The news that some Santander accounts have been infiltrated by hackers, hot on the heels of revelations involving Tesco last week, again highlights the acute vulnerability of systems that virtually every institution has embraced without a second thought. During the US Presidential Election, Donald Trump’s pre-victory insistence that the contest was rigged in favour of his opponent appeared to be based on the method of voting, which in many cases was done using touch-screen technology. The traditional pencil-on-paper system in the polling booth, whereupon full ballot boxes are then escorted to the counting centres under the strictest official supervision, was virtually foolproof. Whenever this has been altered, whether via postal voting or the ‘chad’ farce that caused so much trouble in 2000, problems and accusations of tampering arise. The thought that future voting could be solely an online exercise opens the floodgates for all manner of abuse.

It is amazing how converting so many transactions to exclusively online exchanges has been undertaken free from doubt over the last decade. It’s as if nobody has ever heard of the existence of hackers at all. Official correspondence or financial dealings that were once done on the phone or in person are now more or less all the province of the computer, the laptop and the Smartphone. Even the most insignificant exchange today requires the amount of personal information that would once have been reserved for Checkpoint Charlie, though passwords are not the impregnable fortresses we are led to believe. So many people construct them with personal details such as dates of birth, mother’s maiden name or the name of first pets, yet this has already been openly provided to the likes of Facebook, which is accessible without much in the way of effort. Hackers have the technology that can feed all this info into a blender that will then calculate the numerous permutations of a password before eventually coming up with the correct one. They don’t even break sweat.

The unthinking transference of intimate facts to a database that is hardly the Fort Knox of Cyberspace is entered into with headshaking naivety in many cases. I have a friend whose Facebook wall is crammed with gifts for the unscrupulous. Every time she goes on holiday, she announces the fact beforehand and then floods her wall with images of said vacation while her home stands empty and available for any techno-savvy burglar. Even if she has a house-sitter during her absence, she will also announce this fact, thus alerting the burglar to the news that the house-sitter’s home is empty.

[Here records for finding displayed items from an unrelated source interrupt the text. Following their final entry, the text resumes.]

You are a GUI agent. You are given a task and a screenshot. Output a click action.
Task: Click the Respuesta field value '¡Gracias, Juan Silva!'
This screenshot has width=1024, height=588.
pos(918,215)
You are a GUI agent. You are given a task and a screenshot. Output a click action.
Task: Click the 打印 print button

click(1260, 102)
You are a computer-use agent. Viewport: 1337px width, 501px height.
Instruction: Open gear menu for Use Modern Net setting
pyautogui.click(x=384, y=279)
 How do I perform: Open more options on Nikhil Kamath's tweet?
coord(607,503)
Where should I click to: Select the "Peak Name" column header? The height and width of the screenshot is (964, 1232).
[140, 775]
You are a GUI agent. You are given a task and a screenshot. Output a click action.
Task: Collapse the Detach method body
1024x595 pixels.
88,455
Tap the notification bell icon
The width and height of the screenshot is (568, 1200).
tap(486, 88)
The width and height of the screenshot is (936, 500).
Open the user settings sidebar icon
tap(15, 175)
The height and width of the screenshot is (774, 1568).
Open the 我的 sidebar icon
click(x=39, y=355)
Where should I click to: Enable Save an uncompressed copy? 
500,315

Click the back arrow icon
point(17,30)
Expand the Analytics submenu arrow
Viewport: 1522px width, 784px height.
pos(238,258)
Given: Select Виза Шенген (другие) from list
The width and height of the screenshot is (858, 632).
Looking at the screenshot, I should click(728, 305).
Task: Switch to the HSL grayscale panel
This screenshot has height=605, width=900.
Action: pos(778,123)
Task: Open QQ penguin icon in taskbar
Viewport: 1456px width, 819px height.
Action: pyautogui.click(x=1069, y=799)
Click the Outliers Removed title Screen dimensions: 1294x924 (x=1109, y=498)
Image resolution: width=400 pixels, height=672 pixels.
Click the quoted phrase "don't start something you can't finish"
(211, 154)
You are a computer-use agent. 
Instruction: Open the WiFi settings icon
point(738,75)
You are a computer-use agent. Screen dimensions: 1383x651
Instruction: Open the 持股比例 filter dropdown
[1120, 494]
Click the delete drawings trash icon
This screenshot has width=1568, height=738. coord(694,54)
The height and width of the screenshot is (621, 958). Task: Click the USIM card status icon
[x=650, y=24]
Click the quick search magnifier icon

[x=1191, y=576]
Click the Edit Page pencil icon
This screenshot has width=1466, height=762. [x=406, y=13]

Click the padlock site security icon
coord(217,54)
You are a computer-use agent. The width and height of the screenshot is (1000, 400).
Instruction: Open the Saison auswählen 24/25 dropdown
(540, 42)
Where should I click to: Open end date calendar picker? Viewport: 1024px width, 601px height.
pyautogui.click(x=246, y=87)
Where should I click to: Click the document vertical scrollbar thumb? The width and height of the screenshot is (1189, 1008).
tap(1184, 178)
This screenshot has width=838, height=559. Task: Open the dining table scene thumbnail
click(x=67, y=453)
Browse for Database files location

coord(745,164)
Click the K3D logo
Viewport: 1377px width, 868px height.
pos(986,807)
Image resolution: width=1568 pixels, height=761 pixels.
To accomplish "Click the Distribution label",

It beggars belief that intelligent individuals can be so stupid when it comes to their online identities, yet it’s so commonplace today that China’s State suppression of Google seems almost quaint, an archaic throwback to Soviet-style surveillance of its citizens that is unnecessary when the citizens themselves are quite happy to surrender their secrets to Google as it is.

It doesn’t matter which system is the user’s preferred choice – Facebook, Twitter, Amazon, eBay, YouTube, Instagram or any of the endless new kids on the techno block – one only has to show a moderate interest in anything and the bombardment begins. If you like that, you might like this etc. We know you better than you know yourself. We know what your preferences are in music, films, TV, books, clothes, food. We are your friends. You will like what we suggest. You will do as you’re told. You will buy that gun and you will assassinate President Trump.